• _Task directions_
Quote the listing from the line that contains "The height and width of the screenshot is (900, 1440)." through the line that contains "Action: [x=777, y=70]", with both of those lines included, word for word.
>> begin Data for the task
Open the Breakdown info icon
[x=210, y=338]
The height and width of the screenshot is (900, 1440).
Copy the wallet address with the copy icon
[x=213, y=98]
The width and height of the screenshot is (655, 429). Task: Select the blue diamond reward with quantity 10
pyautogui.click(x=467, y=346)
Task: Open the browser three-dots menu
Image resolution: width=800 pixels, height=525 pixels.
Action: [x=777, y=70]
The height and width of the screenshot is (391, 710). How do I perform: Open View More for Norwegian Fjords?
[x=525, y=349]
>> end Data for the task
>> begin Data for the task
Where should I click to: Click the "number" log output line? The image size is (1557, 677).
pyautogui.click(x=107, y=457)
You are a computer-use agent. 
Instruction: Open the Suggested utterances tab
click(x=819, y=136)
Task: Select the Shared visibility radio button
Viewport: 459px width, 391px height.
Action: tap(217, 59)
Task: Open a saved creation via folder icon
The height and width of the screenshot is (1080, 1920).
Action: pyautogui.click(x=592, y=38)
>> end Data for the task
• _Answer to the exercise_
The height and width of the screenshot is (900, 1440).
Copy the wallet address with the copy icon
[x=213, y=98]
The width and height of the screenshot is (655, 429). Task: Select the blue diamond reward with quantity 10
pyautogui.click(x=467, y=346)
Task: Open the browser three-dots menu
Image resolution: width=800 pixels, height=525 pixels.
Action: [x=777, y=70]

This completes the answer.